In other words, Norway can sustain its expansive welfare state because it strongly restricts who comes into the country – which is precisely why 99.1 percent of the country is white. That’s hardly the multiracial paradise that Americans liberals constantly say they want. (In fact, every country on this list is far more racially homogenous than the United States, and every country except Japan is far whiter.)

In short, the left’s fantasy version of these nations does not exist. The countries Democrats claim to envy are expensive, restrictive, culturally distinct, and often far less permissive than the United States in ways American liberals fail to acknowledge.

The United States is also one of the easiest places on Earth to live as a left-wing progressive. As toxic and morally wrong as it may be, the Constitution protects the right of liberals to denounce their own country, fly foreign flags, organize protests, demand socialist policies, despise religion, criticize the police, promote gender ideology, call for open borders, and campaign against capitalism – and still enjoy constitutional protections that many other countries do not recognize.

This is not to say that America has no problems. The same Elon/YouGov poll found that 73 percent of Americans rate the health of U.S. democracy only “fair” or “poor,” that 52 percent say the country is falling short of its founding ideals, and that even a slim majority of Republicans think the Founders would be disappointed in us today. But there is a difference between believing your country has problems and believing your country is the problem.

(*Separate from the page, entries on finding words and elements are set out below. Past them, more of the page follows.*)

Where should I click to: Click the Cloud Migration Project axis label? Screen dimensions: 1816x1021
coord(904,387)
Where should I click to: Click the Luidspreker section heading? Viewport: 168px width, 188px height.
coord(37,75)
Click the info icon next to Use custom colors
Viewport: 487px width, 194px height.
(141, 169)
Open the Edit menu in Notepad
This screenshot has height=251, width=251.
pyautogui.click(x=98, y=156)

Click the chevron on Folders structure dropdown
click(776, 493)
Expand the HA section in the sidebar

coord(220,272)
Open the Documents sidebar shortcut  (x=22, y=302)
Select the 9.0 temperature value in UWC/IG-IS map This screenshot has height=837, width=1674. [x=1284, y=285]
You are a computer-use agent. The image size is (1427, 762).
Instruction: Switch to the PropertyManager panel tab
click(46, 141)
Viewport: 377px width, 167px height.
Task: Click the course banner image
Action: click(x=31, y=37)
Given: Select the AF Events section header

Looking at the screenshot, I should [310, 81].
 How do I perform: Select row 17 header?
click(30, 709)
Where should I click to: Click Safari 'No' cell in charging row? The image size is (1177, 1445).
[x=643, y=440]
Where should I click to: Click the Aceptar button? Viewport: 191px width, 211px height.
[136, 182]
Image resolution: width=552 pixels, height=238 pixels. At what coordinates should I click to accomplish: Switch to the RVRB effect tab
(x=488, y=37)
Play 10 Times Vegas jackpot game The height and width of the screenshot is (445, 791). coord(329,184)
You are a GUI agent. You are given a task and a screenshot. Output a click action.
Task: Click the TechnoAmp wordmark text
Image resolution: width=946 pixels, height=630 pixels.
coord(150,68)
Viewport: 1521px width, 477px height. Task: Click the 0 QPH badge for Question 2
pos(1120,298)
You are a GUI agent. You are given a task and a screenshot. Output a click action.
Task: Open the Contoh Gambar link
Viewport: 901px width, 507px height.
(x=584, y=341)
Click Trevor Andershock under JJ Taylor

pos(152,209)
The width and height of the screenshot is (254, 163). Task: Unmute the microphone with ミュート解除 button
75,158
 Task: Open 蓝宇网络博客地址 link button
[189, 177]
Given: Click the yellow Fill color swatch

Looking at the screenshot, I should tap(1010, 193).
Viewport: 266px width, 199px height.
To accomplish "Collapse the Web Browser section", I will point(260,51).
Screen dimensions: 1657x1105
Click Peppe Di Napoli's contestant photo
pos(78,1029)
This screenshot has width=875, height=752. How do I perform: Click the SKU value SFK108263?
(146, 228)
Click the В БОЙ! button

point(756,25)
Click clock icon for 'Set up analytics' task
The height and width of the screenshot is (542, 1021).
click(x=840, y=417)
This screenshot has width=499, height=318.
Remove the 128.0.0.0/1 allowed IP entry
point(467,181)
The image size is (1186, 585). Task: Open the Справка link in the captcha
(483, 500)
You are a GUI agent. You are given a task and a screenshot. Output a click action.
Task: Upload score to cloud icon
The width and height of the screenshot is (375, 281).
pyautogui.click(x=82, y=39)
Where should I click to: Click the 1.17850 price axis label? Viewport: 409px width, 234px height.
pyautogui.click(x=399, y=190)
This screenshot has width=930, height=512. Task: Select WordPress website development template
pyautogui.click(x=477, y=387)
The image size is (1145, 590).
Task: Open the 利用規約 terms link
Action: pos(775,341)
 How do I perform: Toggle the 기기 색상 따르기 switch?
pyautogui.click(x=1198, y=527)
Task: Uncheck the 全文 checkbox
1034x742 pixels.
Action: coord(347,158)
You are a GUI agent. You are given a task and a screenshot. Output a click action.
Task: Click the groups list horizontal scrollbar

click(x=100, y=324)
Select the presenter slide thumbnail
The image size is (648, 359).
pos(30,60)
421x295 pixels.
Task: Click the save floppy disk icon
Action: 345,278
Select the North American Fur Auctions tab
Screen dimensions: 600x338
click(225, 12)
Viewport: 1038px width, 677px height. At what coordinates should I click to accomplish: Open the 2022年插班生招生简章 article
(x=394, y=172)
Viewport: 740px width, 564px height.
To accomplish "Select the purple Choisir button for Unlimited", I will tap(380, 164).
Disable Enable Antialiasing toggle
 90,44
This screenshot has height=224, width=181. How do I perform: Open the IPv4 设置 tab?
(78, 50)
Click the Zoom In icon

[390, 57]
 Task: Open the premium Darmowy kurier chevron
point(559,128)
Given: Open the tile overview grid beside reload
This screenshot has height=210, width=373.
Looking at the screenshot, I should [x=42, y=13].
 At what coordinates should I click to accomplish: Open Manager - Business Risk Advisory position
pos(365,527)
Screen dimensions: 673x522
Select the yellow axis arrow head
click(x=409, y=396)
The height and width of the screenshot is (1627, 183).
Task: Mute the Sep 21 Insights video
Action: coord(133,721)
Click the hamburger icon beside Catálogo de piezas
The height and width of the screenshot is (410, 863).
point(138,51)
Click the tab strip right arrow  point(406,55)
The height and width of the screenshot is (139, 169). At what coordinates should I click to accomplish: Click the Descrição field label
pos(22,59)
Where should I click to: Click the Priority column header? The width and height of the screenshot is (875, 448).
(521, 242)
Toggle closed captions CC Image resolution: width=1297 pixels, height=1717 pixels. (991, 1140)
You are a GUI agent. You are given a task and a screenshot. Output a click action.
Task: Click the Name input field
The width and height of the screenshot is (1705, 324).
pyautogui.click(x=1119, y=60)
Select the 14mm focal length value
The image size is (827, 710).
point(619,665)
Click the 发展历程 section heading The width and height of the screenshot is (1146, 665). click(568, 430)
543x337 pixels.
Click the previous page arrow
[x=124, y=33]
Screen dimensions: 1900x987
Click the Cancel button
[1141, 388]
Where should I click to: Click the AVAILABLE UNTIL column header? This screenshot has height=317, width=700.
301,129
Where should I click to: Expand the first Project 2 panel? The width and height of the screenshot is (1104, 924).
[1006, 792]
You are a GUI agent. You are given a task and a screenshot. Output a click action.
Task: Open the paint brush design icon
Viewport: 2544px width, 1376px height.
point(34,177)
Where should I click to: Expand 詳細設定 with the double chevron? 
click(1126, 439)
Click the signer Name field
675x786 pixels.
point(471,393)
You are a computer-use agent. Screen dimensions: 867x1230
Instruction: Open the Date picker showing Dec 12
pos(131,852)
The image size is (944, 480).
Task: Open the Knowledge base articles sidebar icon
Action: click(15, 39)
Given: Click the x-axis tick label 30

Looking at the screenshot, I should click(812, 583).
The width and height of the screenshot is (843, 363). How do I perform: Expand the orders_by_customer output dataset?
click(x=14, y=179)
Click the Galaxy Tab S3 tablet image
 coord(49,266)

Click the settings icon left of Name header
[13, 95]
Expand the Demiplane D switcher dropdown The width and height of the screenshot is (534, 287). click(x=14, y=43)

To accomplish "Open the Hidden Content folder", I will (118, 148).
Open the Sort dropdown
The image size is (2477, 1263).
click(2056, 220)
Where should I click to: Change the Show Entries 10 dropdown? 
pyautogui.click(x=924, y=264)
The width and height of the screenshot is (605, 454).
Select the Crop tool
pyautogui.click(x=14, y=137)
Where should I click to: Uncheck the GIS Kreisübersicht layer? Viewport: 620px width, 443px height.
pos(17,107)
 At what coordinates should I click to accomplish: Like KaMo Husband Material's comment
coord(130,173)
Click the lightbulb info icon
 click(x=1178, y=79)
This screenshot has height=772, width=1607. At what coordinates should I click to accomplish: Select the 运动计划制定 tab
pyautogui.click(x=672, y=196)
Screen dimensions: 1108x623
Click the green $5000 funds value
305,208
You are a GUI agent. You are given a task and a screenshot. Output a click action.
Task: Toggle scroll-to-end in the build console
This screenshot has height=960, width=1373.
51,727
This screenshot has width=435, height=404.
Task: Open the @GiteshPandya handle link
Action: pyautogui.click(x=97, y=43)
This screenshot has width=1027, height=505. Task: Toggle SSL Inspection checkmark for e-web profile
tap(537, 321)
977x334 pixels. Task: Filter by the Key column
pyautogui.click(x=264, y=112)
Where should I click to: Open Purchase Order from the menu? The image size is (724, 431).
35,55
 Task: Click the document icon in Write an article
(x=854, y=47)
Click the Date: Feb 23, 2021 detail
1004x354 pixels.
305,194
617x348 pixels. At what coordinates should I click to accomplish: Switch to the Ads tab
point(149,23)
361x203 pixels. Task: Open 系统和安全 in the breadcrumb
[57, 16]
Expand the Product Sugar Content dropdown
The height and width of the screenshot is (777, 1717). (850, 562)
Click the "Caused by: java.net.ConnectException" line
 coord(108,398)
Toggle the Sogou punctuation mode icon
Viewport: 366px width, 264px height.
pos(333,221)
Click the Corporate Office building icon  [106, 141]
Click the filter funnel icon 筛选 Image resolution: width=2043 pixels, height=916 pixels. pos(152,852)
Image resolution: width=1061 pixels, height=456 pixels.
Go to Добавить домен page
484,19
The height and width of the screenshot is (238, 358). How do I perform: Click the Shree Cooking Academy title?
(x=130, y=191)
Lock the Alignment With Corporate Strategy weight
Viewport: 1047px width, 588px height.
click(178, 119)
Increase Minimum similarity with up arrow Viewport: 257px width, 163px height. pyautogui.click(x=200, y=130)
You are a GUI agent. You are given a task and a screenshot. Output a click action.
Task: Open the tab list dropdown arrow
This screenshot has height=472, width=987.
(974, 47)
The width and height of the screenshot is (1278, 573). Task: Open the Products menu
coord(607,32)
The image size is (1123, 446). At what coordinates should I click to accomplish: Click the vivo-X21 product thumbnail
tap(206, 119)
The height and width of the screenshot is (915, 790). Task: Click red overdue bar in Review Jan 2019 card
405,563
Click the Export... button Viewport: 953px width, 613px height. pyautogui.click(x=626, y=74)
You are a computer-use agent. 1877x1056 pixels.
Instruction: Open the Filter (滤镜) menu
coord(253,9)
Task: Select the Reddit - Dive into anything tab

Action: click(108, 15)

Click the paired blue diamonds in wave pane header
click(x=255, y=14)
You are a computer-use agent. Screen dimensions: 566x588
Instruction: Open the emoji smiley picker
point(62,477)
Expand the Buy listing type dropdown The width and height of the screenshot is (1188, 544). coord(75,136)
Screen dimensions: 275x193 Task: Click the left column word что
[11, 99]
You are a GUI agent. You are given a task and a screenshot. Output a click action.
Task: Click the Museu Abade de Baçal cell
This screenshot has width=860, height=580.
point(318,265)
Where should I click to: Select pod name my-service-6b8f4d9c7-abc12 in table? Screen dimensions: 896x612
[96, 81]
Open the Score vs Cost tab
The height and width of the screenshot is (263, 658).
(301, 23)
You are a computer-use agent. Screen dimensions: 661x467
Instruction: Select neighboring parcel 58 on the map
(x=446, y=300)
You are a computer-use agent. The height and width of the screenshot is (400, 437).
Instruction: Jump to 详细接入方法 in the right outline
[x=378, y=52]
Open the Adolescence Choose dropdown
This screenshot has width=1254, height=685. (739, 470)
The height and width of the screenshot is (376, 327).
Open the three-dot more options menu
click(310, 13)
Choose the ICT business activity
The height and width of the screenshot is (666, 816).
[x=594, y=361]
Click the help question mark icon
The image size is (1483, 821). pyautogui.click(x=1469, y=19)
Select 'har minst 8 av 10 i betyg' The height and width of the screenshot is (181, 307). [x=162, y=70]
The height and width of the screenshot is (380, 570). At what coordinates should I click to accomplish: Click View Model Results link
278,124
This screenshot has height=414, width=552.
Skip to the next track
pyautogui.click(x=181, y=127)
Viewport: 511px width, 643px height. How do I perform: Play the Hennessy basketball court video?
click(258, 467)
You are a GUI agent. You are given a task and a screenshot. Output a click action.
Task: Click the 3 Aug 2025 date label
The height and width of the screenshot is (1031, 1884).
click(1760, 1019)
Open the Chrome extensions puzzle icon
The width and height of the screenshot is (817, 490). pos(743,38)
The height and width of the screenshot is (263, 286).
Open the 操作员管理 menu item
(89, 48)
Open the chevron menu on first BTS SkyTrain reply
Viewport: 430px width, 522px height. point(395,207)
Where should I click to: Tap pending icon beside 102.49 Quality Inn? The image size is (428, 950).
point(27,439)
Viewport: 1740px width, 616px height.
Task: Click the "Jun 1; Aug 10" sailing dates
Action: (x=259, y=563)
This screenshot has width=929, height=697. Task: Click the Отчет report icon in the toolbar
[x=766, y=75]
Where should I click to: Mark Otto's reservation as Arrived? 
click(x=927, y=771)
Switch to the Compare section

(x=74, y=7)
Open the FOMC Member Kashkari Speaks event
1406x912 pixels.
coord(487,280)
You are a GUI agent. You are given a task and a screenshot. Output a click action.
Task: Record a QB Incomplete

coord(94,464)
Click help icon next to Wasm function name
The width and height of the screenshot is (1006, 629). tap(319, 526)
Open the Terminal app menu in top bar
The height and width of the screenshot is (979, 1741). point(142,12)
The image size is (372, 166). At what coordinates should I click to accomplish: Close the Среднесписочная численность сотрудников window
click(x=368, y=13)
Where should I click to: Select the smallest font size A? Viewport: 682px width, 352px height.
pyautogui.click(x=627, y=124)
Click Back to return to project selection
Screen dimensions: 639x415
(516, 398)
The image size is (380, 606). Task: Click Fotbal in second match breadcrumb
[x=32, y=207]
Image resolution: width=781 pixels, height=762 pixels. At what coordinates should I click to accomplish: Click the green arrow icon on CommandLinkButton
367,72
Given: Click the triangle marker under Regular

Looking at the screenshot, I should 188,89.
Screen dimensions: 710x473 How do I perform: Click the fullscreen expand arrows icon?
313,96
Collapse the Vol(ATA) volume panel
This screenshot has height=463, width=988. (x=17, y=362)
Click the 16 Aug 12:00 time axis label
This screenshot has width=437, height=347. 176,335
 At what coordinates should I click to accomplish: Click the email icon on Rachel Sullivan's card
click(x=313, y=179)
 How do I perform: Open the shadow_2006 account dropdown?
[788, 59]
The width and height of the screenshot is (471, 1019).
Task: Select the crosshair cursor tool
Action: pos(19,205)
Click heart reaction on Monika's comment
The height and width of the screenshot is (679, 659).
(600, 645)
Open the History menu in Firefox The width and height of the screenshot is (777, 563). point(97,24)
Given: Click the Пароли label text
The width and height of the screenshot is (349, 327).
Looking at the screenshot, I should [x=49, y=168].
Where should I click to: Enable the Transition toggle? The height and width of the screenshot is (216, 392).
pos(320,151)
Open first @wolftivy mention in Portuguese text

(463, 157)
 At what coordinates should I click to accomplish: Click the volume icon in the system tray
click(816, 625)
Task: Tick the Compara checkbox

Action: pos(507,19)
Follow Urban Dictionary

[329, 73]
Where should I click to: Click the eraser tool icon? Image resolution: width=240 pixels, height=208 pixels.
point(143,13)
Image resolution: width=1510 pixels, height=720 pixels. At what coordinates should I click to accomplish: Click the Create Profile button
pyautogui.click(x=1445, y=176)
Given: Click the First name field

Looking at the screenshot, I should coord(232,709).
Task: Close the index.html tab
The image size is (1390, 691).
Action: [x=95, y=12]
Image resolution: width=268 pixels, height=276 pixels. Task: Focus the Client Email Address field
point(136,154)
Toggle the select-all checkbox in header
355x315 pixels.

This is the crucial distinction dividing Democrats and Republicans today. As AMAC Newsline previously reported, only 26 percent of Democrats now say that the United States is a force for good in the world, compared to 83 percent of Republicans. Since 2001, the number of Democrats who say that they are proud to be an American has collapsed from 87 percent to just 36 percent. Meanwhile, the number of Republicans saying they are proud to be an American has actually increased from 90 percent to 92 percent.

That marks a real break from the older liberal tradition. For much of the 20th century, Democrats and Republicans fought bitterly over policy but still argued from a shared assumption that America was worth defending.

Today’s left sounds different. Its criticism is not merely that America has failed to live up to its founding ideals, but that those ideals are themselves suspect — that the country is defined less by liberty, opportunity, and self-government than by oppression, exploitation, and grievance.

And yet, the U.S. ranks fifth for economic freedom and fifteenth on the Human Freedom Index, alongside Switzerland, Ireland, and Australia and ahead of large nations such as Canada and Japan that the disaffected claim to envy. Those rankings themselves are arguably biased against the United States – there is a strong argument that nowhere is better than the U.S. for economic or human freedom.

American output per person tops almost every E.U. country when adjusted for purchasing power, and even Mississippi, the poorest American state, comes close to the GDP per capita of Germany, long considered Europe’s economic engine.

America has been the single most desired destination for would-be migrants every year since Gallup began tracking in 2007, and actual immigration hit record highs as recently as 2023. The whole world is lined up to get in – including people from the very places American liberals claim to want to escape to.

That is the great Democrat delusion. They want the freedoms, prosperity, and tolerance America provides, while rejecting the ideals that give rise to them. For all their talk of leaving, almost all of them will stay, because deep down, even they know there is no better place on the planet than the United States of America.